═════ THE RECORDS ═════
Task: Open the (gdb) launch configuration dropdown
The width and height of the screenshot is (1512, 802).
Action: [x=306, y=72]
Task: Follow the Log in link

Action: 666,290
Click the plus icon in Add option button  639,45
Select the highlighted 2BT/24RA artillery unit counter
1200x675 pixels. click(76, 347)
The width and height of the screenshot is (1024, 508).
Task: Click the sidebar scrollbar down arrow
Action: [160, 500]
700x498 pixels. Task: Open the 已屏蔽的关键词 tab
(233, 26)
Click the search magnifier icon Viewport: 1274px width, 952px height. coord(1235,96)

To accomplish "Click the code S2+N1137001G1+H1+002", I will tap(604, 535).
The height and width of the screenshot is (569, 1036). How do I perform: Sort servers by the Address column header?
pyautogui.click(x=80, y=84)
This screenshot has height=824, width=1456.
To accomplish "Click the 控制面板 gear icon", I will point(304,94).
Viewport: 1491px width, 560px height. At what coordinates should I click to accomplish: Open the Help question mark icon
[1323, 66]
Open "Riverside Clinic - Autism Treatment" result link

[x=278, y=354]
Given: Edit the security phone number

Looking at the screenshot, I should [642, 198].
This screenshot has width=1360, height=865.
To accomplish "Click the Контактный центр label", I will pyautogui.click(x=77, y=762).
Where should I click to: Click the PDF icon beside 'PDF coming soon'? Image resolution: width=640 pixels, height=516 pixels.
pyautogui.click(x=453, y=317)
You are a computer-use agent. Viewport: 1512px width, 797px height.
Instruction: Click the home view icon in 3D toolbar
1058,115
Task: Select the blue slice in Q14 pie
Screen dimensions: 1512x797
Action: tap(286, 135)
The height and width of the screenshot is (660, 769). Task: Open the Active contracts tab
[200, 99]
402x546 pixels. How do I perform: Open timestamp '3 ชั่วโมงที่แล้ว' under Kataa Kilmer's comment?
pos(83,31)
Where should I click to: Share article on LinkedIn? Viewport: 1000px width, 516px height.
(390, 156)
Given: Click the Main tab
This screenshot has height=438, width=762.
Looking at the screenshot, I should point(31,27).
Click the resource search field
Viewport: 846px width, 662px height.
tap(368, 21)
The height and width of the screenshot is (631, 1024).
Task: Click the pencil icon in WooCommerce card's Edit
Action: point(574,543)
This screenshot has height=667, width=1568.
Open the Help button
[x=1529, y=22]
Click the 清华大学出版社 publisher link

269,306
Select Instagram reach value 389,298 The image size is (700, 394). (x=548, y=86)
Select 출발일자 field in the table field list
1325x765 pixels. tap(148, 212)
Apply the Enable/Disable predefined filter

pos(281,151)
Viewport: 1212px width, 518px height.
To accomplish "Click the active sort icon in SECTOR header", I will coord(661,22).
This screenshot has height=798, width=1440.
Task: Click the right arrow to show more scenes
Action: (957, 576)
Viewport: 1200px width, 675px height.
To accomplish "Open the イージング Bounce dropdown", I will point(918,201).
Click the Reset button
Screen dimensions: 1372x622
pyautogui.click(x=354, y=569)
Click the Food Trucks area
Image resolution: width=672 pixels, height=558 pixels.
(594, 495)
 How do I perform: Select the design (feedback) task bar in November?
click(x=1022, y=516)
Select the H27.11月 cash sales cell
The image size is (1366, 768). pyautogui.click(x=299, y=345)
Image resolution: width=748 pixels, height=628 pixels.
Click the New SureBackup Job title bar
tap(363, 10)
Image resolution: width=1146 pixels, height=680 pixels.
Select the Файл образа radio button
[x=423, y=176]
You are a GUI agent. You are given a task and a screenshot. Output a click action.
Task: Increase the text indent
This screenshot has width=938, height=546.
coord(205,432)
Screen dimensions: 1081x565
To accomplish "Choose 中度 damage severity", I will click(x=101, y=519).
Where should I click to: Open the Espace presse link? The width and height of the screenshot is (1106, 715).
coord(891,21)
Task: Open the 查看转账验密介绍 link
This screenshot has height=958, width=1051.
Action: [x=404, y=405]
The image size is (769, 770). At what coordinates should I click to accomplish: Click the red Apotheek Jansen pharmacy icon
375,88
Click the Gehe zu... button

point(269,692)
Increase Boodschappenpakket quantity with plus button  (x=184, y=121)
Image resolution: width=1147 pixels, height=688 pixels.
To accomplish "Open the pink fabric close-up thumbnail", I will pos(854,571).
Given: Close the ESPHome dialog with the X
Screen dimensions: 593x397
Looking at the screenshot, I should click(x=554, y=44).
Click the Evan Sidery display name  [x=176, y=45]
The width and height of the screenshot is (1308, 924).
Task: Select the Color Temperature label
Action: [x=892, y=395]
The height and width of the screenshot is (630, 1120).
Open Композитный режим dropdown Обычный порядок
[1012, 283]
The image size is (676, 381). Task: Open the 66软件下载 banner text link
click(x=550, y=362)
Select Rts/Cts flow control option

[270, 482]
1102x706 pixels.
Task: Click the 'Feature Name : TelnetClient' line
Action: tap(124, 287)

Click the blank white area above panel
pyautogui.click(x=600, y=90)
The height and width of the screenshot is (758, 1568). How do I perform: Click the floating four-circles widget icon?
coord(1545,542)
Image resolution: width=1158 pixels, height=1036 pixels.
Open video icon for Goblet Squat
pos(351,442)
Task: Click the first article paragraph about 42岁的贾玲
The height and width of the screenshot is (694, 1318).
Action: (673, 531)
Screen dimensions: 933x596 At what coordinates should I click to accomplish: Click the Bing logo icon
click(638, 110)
═════
> _WORK REQUEST_: For the records above, restate every line word for word.

> _OUTPUT_:
Task: Open the (gdb) launch configuration dropdown
The width and height of the screenshot is (1512, 802).
Action: [x=306, y=72]
Task: Follow the Log in link

Action: 666,290
Click the plus icon in Add option button  639,45
Select the highlighted 2BT/24RA artillery unit counter
1200x675 pixels. click(76, 347)
The width and height of the screenshot is (1024, 508).
Task: Click the sidebar scrollbar down arrow
Action: [160, 500]
700x498 pixels. Task: Open the 已屏蔽的关键词 tab
(233, 26)
Click the search magnifier icon Viewport: 1274px width, 952px height. coord(1235,96)

To accomplish "Click the code S2+N1137001G1+H1+002", I will tap(604, 535).
The height and width of the screenshot is (569, 1036). How do I perform: Sort servers by the Address column header?
pyautogui.click(x=80, y=84)
This screenshot has height=824, width=1456.
To accomplish "Click the 控制面板 gear icon", I will point(304,94).
Viewport: 1491px width, 560px height. At what coordinates should I click to accomplish: Open the Help question mark icon
[1323, 66]
Open "Riverside Clinic - Autism Treatment" result link

[x=278, y=354]
Given: Edit the security phone number

Looking at the screenshot, I should [642, 198].
This screenshot has width=1360, height=865.
To accomplish "Click the Контактный центр label", I will pyautogui.click(x=77, y=762).
Where should I click to: Click the PDF icon beside 'PDF coming soon'? Image resolution: width=640 pixels, height=516 pixels.
pyautogui.click(x=453, y=317)
You are a computer-use agent. Viewport: 1512px width, 797px height.
Instruction: Click the home view icon in 3D toolbar
1058,115
Task: Select the blue slice in Q14 pie
Screen dimensions: 1512x797
Action: tap(286, 135)
The height and width of the screenshot is (660, 769). Task: Open the Active contracts tab
[200, 99]
402x546 pixels. How do I perform: Open timestamp '3 ชั่วโมงที่แล้ว' under Kataa Kilmer's comment?
pos(83,31)
Where should I click to: Share article on LinkedIn? Viewport: 1000px width, 516px height.
(390, 156)
Given: Click the Main tab
This screenshot has height=438, width=762.
Looking at the screenshot, I should point(31,27).
Click the resource search field
Viewport: 846px width, 662px height.
tap(368, 21)
The height and width of the screenshot is (631, 1024).
Task: Click the pencil icon in WooCommerce card's Edit
Action: point(574,543)
This screenshot has height=667, width=1568.
Open the Help button
[x=1529, y=22]
Click the 清华大学出版社 publisher link

269,306
Select Instagram reach value 389,298 The image size is (700, 394). (x=548, y=86)
Select 출발일자 field in the table field list
1325x765 pixels. tap(148, 212)
Apply the Enable/Disable predefined filter

pos(281,151)
Viewport: 1212px width, 518px height.
To accomplish "Click the active sort icon in SECTOR header", I will coord(661,22).
This screenshot has height=798, width=1440.
Task: Click the right arrow to show more scenes
Action: (957, 576)
Viewport: 1200px width, 675px height.
To accomplish "Open the イージング Bounce dropdown", I will point(918,201).
Click the Reset button
Screen dimensions: 1372x622
pyautogui.click(x=354, y=569)
Click the Food Trucks area
Image resolution: width=672 pixels, height=558 pixels.
(594, 495)
 How do I perform: Select the design (feedback) task bar in November?
click(x=1022, y=516)
Select the H27.11月 cash sales cell
The image size is (1366, 768). pyautogui.click(x=299, y=345)
Image resolution: width=748 pixels, height=628 pixels.
Click the New SureBackup Job title bar
tap(363, 10)
Image resolution: width=1146 pixels, height=680 pixels.
Select the Файл образа radio button
[x=423, y=176]
You are a GUI agent. You are given a task and a screenshot. Output a click action.
Task: Increase the text indent
This screenshot has width=938, height=546.
coord(205,432)
Screen dimensions: 1081x565
To accomplish "Choose 中度 damage severity", I will click(x=101, y=519).
Where should I click to: Open the Espace presse link? The width and height of the screenshot is (1106, 715).
coord(891,21)
Task: Open the 查看转账验密介绍 link
This screenshot has height=958, width=1051.
Action: [x=404, y=405]
The image size is (769, 770). At what coordinates should I click to accomplish: Click the red Apotheek Jansen pharmacy icon
375,88
Click the Gehe zu... button

point(269,692)
Increase Boodschappenpakket quantity with plus button  (x=184, y=121)
Image resolution: width=1147 pixels, height=688 pixels.
To accomplish "Open the pink fabric close-up thumbnail", I will pos(854,571).
Given: Close the ESPHome dialog with the X
Screen dimensions: 593x397
Looking at the screenshot, I should click(x=554, y=44).
Click the Evan Sidery display name  [x=176, y=45]
The width and height of the screenshot is (1308, 924).
Task: Select the Color Temperature label
Action: [x=892, y=395]
The height and width of the screenshot is (630, 1120).
Open Композитный режим dropdown Обычный порядок
[1012, 283]
The image size is (676, 381). Task: Open the 66软件下载 banner text link
click(x=550, y=362)
Select Rts/Cts flow control option

[270, 482]
1102x706 pixels.
Task: Click the 'Feature Name : TelnetClient' line
Action: tap(124, 287)

Click the blank white area above panel
pyautogui.click(x=600, y=90)
The height and width of the screenshot is (758, 1568). How do I perform: Click the floating four-circles widget icon?
coord(1545,542)
Image resolution: width=1158 pixels, height=1036 pixels.
Open video icon for Goblet Squat
pos(351,442)
Task: Click the first article paragraph about 42岁的贾玲
The height and width of the screenshot is (694, 1318).
Action: (673, 531)
Screen dimensions: 933x596 At what coordinates should I click to accomplish: Click the Bing logo icon
click(638, 110)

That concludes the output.